Bianco Natale 2023/Herman Melville, Bartleby lo scrivano, Neri Pozza, 2023
@ Lucia Tempestini, 7 dicembre 2023
Melville circoscrive la vicenda ansiogena e immobile di Bartleby – pubblicato in due puntate nel 1853 sulla rivista Putnam’s Magazine – fra le mura dello studio in cui un affaccendato legale newyorkese svolge la sua attività con l’aiuto di due copisti – Turkey e Nippers – e del fattorino Ginger Nut.
Visto che la mole degli incarichi aumenta, e con essa la quantità di contratti e documenti vari da redigere e trascrivere, l’avvocato si persuade ad assumere un terzo scrivano. La voce fuori campo del lawyer descriverà gli eventi successivi, a volte con toni accorati a volte lasciando trapelare un soffio gelido di angoscia.
Lo studio ci appare come uno spoglio microcosmo attraversato da clienti e colleghi del titolare ma separato dal mondo esterno, dalla vita, dalla luce e dall’aria. I rumori delle strade sono un’eco confusa, le sete lucenti delle dame a spasso un lontano bagliore colorato.
Le illustrazioni virate in seppia di Antonello Silverini ben raffigurano tube e barbe notarili e l’ambiente concentrazionario dell’ufficio, sulla cui soglia si materializza un giorno la figura magra e pallida del giovane Bartleby, che viene immediatamente assunto come terzo copista. Silenzioso e frugale – si nutre di un cent di biscottini allo zenzero al giorno – lavora in una stanzetta affacciata sul muro di mattoni di un edificio costruito dirimpetto. I due palazzi sono separati soltanto da uno stretto pozzo senza sole e senza cielo.
Bartleby è una figura indecifrabile, non lascia mai lo studio e sembra non avere un passato, né parenti, né amici. La sua vita consiste nel trascrivere contratti e guardare, sempre più a lungo, il muro che chiude la visuale.
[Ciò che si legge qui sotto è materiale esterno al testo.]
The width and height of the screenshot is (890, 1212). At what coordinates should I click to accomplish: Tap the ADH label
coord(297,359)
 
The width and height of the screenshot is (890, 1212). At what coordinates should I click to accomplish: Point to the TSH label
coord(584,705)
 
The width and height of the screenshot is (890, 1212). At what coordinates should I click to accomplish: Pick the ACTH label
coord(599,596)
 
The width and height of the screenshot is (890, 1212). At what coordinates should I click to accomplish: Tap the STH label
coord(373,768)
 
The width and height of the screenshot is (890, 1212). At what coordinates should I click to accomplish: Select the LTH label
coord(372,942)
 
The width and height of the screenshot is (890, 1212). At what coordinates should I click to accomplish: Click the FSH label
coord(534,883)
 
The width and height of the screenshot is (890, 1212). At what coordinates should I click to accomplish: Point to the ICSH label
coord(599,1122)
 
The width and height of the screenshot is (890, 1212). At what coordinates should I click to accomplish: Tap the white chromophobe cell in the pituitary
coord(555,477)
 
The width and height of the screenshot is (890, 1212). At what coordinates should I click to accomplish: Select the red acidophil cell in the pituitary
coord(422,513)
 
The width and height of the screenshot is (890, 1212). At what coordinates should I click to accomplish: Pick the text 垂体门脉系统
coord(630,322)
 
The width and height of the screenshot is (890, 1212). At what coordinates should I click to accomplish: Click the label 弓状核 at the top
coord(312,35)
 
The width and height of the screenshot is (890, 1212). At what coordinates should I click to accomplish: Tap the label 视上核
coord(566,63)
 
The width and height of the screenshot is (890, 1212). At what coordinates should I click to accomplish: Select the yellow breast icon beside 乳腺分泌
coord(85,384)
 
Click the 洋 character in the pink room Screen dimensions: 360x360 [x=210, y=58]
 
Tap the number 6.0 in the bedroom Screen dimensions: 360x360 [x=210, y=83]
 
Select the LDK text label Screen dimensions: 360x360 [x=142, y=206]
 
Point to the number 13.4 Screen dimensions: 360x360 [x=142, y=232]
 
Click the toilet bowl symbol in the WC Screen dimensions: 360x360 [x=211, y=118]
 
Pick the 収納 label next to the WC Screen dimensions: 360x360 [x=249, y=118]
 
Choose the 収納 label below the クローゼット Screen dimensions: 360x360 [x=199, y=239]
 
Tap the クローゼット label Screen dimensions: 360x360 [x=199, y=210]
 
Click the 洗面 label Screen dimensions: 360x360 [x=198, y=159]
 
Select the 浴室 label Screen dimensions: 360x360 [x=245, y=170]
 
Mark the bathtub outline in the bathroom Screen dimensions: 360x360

L’annidarsi del giovane nella piccola stanza e il rifiuto graduale di compiere qualsiasi azione, opponendo alla più elementare delle richieste la cortesia elusiva e ostinata della frase I would prefer not it, precipita nella costernazione e nel senso di colpa le persone che lo incrociano senza riuscire a comprenderlo. La voragine del dubbio si spalanca davanti all’avvocato, poiché la materica “assenza” dello scrivano, la sua imperturbabile indifferenza, rendono fin troppo evidente la vanità dell’agire umano.
Sarà proprio l’inquietudine degli uomini spaventati e rabbiosi davanti alle crepe che il semplice non-essere del copista forma in un “ordine del mondo” basato sulla Legge anziché sulla giustizia cosmica, a dare inizio a una precipitosa frana destinata a travolgere Bartleby fino a condurlo in una cella delle Tombe, il carcere di Manhattan.
Le acque dell’implacabile racconto di Melville si chiudono sull’ultima esclamazione dell’avvocato, desolata quanto impotente.
A proposito di inutilità del quotidiano, dell’assordante indistinto brusio che suscita l’annichilimento umiliante del sé, vorrei consigliarvi di offrire il petto all’aculeo di In contrattempo. Un elogio della lentezza, Einaudi, librino colto e sornione di Gian Luigi Beccaria, finissimo nell’ironizzare con una punta di sgomento sull’ansia efficientista che ingolfa le nostre giornate e ci preclude le soste salvifiche, generatrici di pensiero. Il verbo fare ha da tempo sostituito il verbo riflettere, la frase accurata e analitica è stata soppiantata dall’annotazione sommaria e frettolosa, non di rado sgrammaticata, il lessico utilizzato dai più è ormai di una miseria desolante. Vivere sembra oggi una continua prova muscolare, dove le migliori energie interiori si disperdono in mille rivoli inutili, in vano cimento con gli altri e con se stessi.